AI Article Synopsis

  • 76 cases of Chronic Myeloid Leukemia (CML) were classified based on clinical parameters like illness duration and blood counts, leading to a distinction between classical and atypical disease courses.
  • At the time of bone marrow biopsies, a significant 20% of patients with classical CML were already diagnosed with myelofibrosis, while 50% of atypical cases showed myelofibrosis at the start.
  • Chronic granulocytic leukaemia represented 40% and chronic megakaryocytic granulocytic myelosis represented 60% of classical CML cases, highlighting the histological diversity within this form of the disease.

Article Abstract

76 cases of CML were divided according to clinical parameters (duration of illness prior to diagnosis, size of spleen, leucocyte and platelet counts, ALP index, bone marrow cytology and others) into groups showing a classical or an atypical course of the disease.
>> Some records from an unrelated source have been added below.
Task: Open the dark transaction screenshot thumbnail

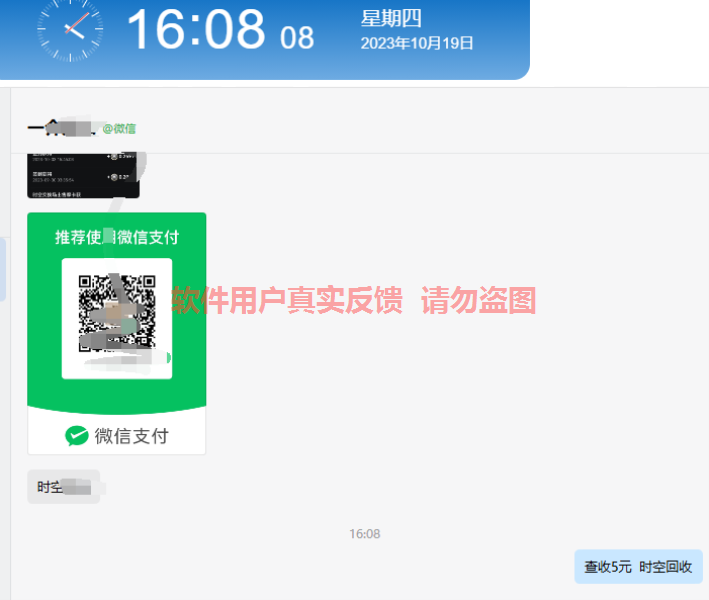Action: 84,175
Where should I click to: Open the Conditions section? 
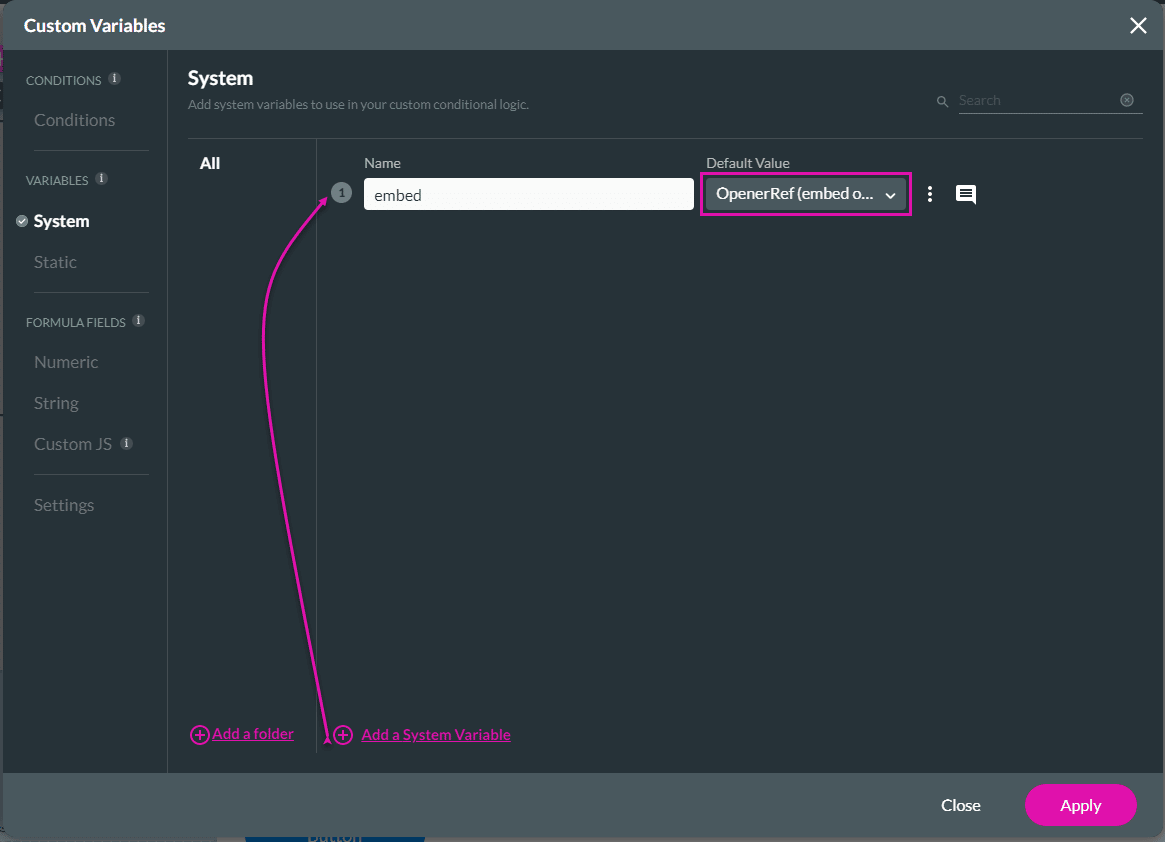(74, 119)

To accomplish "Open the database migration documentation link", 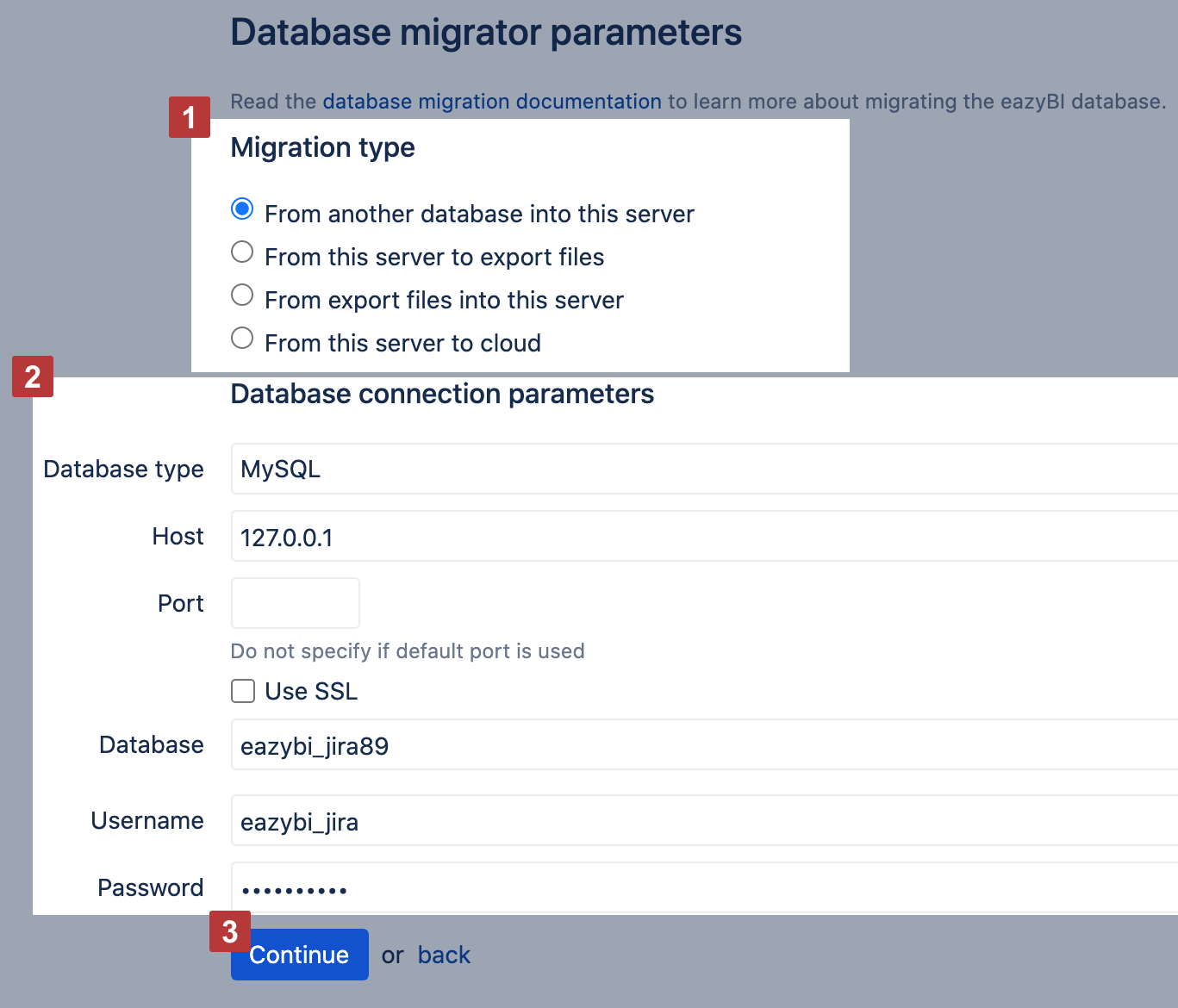I will 491,102.
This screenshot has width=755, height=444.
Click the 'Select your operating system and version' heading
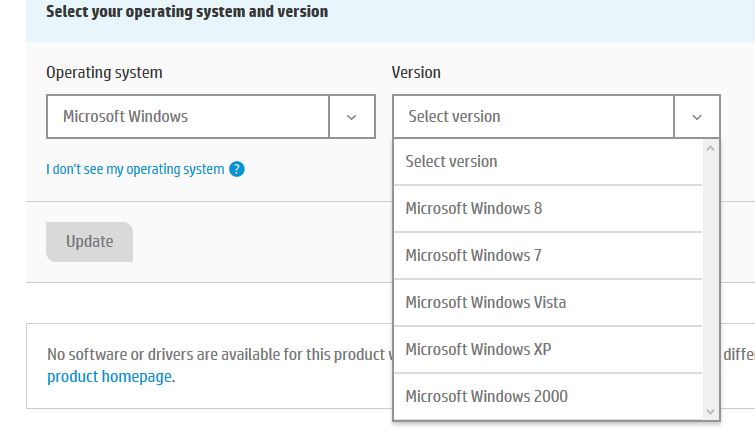click(187, 12)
All patients were submitted to bone marrow biopsy, using the method of Jamshidi and Swaim. The histological subtypes of CML, i.e. chronic granulocytic leukaemia and chronic megakaryocytic granulocytic myelosis were correlated with the two clinical types of disease. The classical form of CML was histologically inhomogeneous and was subdivided into 40% cases of chronic granulocytic leukaemia and 60% cases of chronic megakaryocytic granulocytic myelosis. At the time of bone marrow biopsy 20% of patients with classical leukaemia were already found to have myelofibrosis. The atypical myeloses consisted of chronic megakaryocytic granulocytic myelosis only and myelofibrosis was present initially in 50% of patients. In view of these findings agnogenic myeloid metaplasia is considered to be merely a variant of chronic myeloid leukaemia and the term "atypical myelosis" is preferred.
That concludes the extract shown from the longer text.